Rather than go back and forth with a seemingly unwilling seller, Knauf took its case to Berkshire and Buffett. Buffett offered to sell Berkshire's stake in USG to Knauf for at least $42 per share on the precondition that Knauf could convince USG's board, management, and other minority shareholders to agree to those terms. That served as a clear sign that Buffett sees Knuaf's $42-per-share proposal as more than fair.

With Buffett's implicit backing for a deal at $42 per share, Knauf then took its case to USG shareholders, issuing a letter calling on them to vote against its four board members up for re-election this year. Berkshire will apparently back Knauf by voting its shares against the USG's board members, too.

Buffett as an activist

With approximately 31% of the vote, Berkshire Hathaway is the most important voting block at USG's annual meeting. Its clout is only enhanced by the fact that Buffett is one of the world's most influential investors, as everything he does is closely followed by other market participants.

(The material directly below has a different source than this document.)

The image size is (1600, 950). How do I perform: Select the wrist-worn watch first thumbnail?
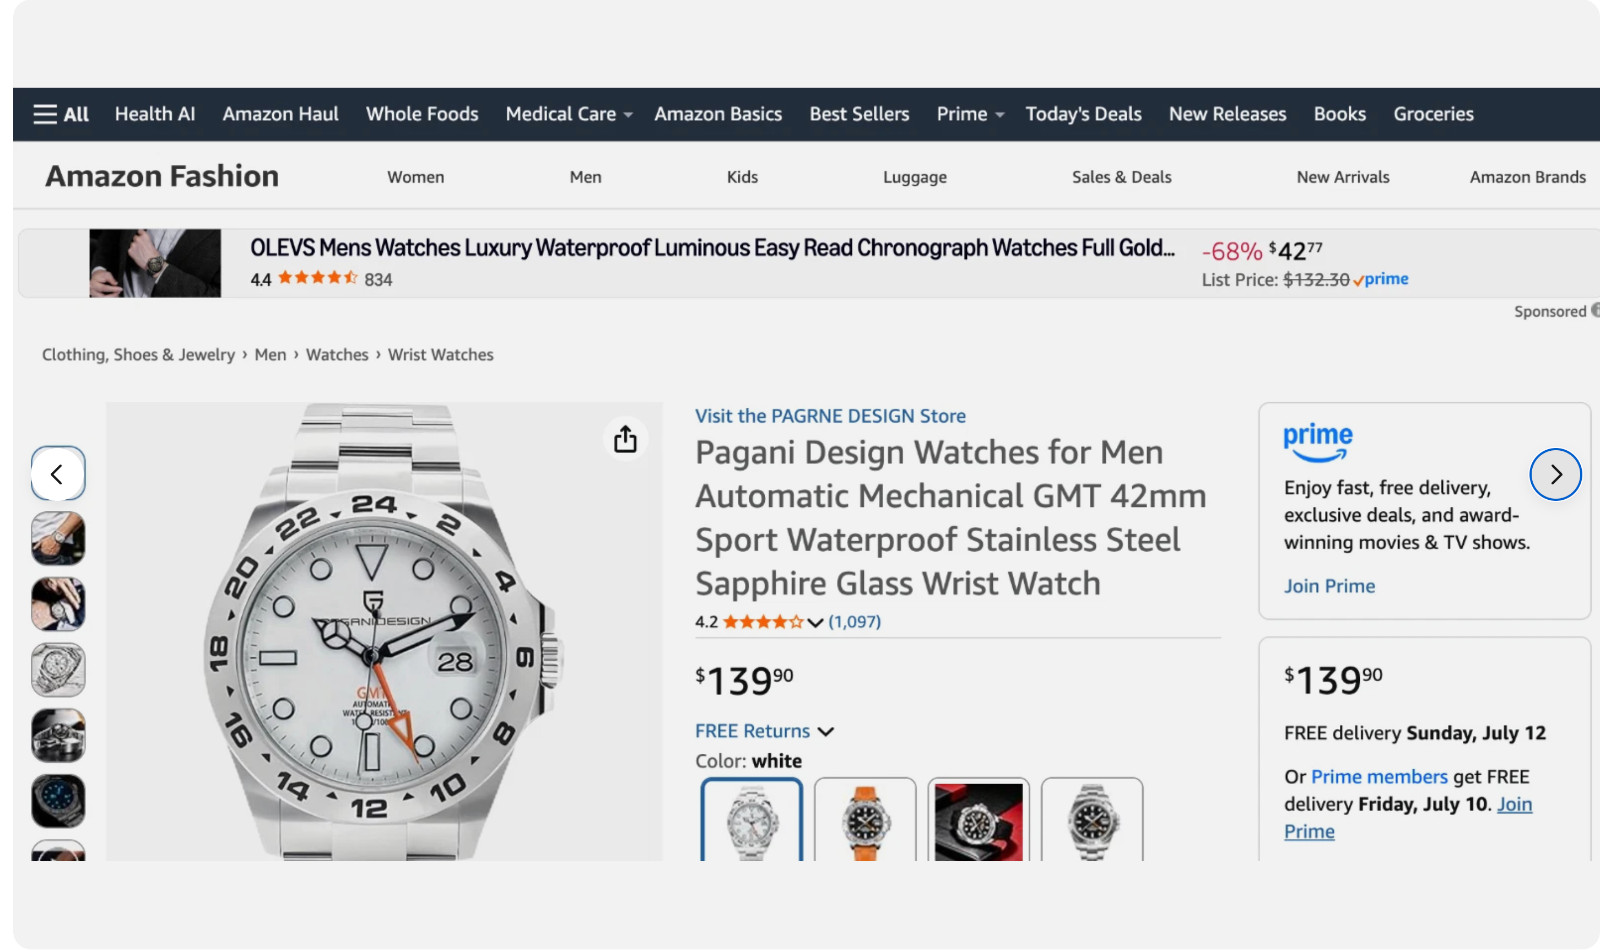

A review of SEC filings for the past three years suggests that USG Corporation's board members have always been approved by a wide margin, implying that Berkshire has historically voted its shares in favor of management and the board.

By voting against USG's board nominees this year, Berkshire and Knauf will all but seal the fate of the election at the May 10 meeting. Together, they own more than 41% of USG, and therefore control a proportionate amount of votes on matters put forth. They have de facto control over shareholder votes, since wrangling together other investors for a majority voting block should be easy for Buffett and Knauf to do.

Let's make a deal

Berkshire Hathaway seems to have the high-class problem of having too much cash and too few investment ideas, so if Buffett is willing to sell Berkshire's USG stake at $42 per share, it's a strong indication that he thinks that price is more than fair.

Announcing how Berkshire Hathaway will vote prior to USG's annual meeting also sends a very clear message to USG: Entertain deal talks with Knauf, or expect that the board will ultimately be picked off until it is made up of people who will. 

Frankly, I don't expect this to come down to a long proxy war or public campaign. My experience as an investor has taught me that public company board members are generally motivated by money, relationships, and most importantly, the fear of embarrassment. Publicly losing a board seat in an election fits in the "embarrassment" category.

Wall Street seems to believe a quick deal is highly likely. After word spread that Buffett would vote against USG's board members, shares settled at around $41, which implies that a deal to sell USG at $42 per share (or more) is almost certain to happen sooner rather than later.